LG V10 - pierwsze wrażenia

LG V10 - pierwsze wrażenia27.01.2016 20:06
Jan Blinstrub

Wreszcie jest. LG V10 trafił do Polski i do naszej redakcji.

LG V10 to bez wątpienia jeden z najbardziej wyczekiwanych telefonów ostatnich miesięcy. Świadczy o tym chociażby jego wynik w plebiscycie na telefon roku 2015. Mimo że w grudniu nie był jeszcze dostępny w Polsce, zajął trzecie miejsce za iPhonem 6s plus i Samsungiem Galaxy S6 Edge+

Telefon zadebiutował w październiku ubiegłego roku. Pierwotnie nie była planowana premiera na naszym rynku, ale ostatecznie Koreańczycy zmienili zdanie i smartfon trafił do Polski (ciekawe, czy ma to związek z tymi doniesieniami). Niestety, jego cena jest wysoka. Kosztuje 2800 zł. Ma jednak kilka unikatowych cech, które w pewnym stopniu mogą usprawiedliwić taką kwotę. W pewnym.

Z zewnątrz

Jest ono atrakcyjne, ale masywne i ciężkie. Producent zapewnia, że V10 jest produktem, któremu nie są straszne upadki i uderzenia. Obudowa w większości została wykonana z utwardzonego silikonu pokrytego powłoką o podwyższonej odporności.

· · · · · · ·

» **POLECENIE A**
Odpowiedz na podstawie tekstu o LG V10:
(i) Które miejsce zajął LG V10 w plebiscycie na telefon roku 2015?
(ii) Ile kosztuje ten telefon?
(iii) Z czego w większości wykonano jego obudowę?
» **POLECENIE B**
Podaj samą liczbę wierszy w zapisach, w których występuje słowo „click”. Wielkość liter ma znaczenie.
Tekst i zapisy nie mają ze sobą żadnego związku.

» **ZAPISY ĆWICZENIA**
· · · · · · ·

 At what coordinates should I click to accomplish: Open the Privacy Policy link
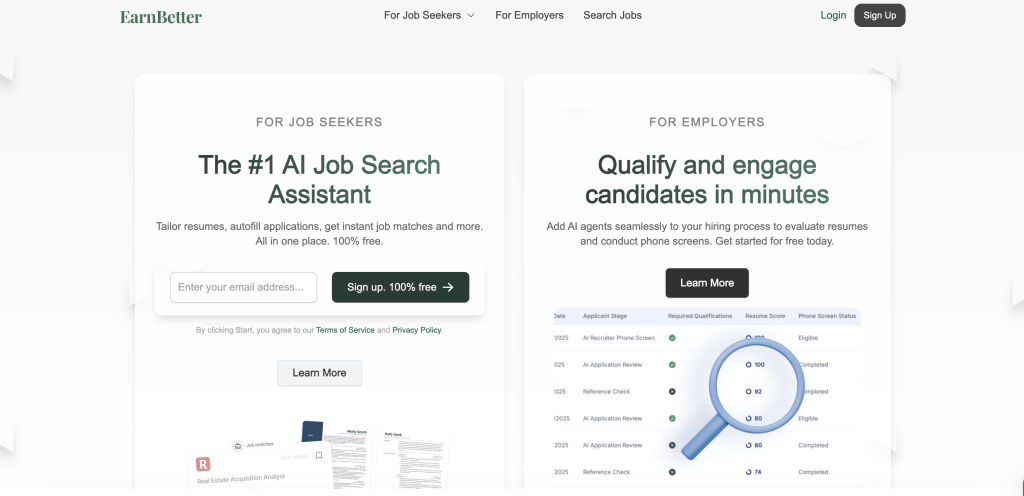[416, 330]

· · · · · · ·

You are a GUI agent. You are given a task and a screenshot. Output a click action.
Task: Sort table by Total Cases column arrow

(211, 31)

· · · · · · ·

» **PEŁNA ODPOWIEDŹ A**
(i) Trzecie miejsce, za iPhonem 6s plus i Samsungiem Galaxy S6 Edge+.
(ii) 2800 zł.
(iii) Z utwardzonego silikonu pokrytego powłoką o podwyższonej odporności.

» **PEŁNA ODPOWIEDŹ B**
2